Task :: Return all of the records below verbatim.

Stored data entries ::
+ + + + + + +

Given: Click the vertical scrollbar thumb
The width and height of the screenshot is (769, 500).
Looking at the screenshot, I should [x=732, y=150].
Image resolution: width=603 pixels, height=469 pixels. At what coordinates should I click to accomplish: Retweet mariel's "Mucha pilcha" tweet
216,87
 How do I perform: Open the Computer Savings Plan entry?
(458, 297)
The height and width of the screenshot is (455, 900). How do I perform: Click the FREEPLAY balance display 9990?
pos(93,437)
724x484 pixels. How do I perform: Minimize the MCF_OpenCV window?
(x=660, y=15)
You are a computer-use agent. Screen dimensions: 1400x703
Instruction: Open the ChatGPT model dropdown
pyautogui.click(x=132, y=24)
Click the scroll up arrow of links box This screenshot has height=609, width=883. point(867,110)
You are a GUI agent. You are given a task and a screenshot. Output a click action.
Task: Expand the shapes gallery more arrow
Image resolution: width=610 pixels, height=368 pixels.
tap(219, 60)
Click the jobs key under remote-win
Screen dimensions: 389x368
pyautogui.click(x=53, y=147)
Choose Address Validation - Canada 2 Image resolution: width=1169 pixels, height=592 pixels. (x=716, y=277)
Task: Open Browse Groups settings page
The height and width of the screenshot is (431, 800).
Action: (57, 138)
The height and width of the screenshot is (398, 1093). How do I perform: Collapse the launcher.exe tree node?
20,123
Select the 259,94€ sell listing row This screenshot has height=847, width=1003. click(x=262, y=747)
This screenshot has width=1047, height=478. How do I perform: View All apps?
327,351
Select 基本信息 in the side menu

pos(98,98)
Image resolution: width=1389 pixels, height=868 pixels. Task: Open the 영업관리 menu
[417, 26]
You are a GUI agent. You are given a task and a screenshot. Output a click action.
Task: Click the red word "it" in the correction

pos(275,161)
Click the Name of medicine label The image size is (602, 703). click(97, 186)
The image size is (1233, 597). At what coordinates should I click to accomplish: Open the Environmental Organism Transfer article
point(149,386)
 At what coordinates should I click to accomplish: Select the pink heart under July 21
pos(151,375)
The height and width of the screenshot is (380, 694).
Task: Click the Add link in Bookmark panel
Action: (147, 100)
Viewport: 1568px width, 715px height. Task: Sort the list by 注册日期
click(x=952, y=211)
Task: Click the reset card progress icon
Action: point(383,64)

+ + + + + + +

Task output ::
Given: Click the vertical scrollbar thumb
The width and height of the screenshot is (769, 500).
Looking at the screenshot, I should [x=732, y=150].
Image resolution: width=603 pixels, height=469 pixels. At what coordinates should I click to accomplish: Retweet mariel's "Mucha pilcha" tweet
216,87
 How do I perform: Open the Computer Savings Plan entry?
(458, 297)
The height and width of the screenshot is (455, 900). How do I perform: Click the FREEPLAY balance display 9990?
pos(93,437)
724x484 pixels. How do I perform: Minimize the MCF_OpenCV window?
(x=660, y=15)
You are a computer-use agent. Screen dimensions: 1400x703
Instruction: Open the ChatGPT model dropdown
pyautogui.click(x=132, y=24)
Click the scroll up arrow of links box This screenshot has height=609, width=883. point(867,110)
You are a GUI agent. You are given a task and a screenshot. Output a click action.
Task: Expand the shapes gallery more arrow
Image resolution: width=610 pixels, height=368 pixels.
tap(219, 60)
Click the jobs key under remote-win
Screen dimensions: 389x368
pyautogui.click(x=53, y=147)
Choose Address Validation - Canada 2 Image resolution: width=1169 pixels, height=592 pixels. (x=716, y=277)
Task: Open Browse Groups settings page
The height and width of the screenshot is (431, 800).
Action: (57, 138)
The height and width of the screenshot is (398, 1093). How do I perform: Collapse the launcher.exe tree node?
20,123
Select the 259,94€ sell listing row This screenshot has height=847, width=1003. click(x=262, y=747)
This screenshot has width=1047, height=478. How do I perform: View All apps?
327,351
Select 基本信息 in the side menu

pos(98,98)
Image resolution: width=1389 pixels, height=868 pixels. Task: Open the 영업관리 menu
[417, 26]
You are a GUI agent. You are given a task and a screenshot. Output a click action.
Task: Click the red word "it" in the correction

pos(275,161)
Click the Name of medicine label The image size is (602, 703). click(97, 186)
The image size is (1233, 597). At what coordinates should I click to accomplish: Open the Environmental Organism Transfer article
point(149,386)
 At what coordinates should I click to accomplish: Select the pink heart under July 21
pos(151,375)
The height and width of the screenshot is (380, 694).
Task: Click the Add link in Bookmark panel
Action: (147, 100)
Viewport: 1568px width, 715px height. Task: Sort the list by 注册日期
click(x=952, y=211)
Task: Click the reset card progress icon
Action: point(383,64)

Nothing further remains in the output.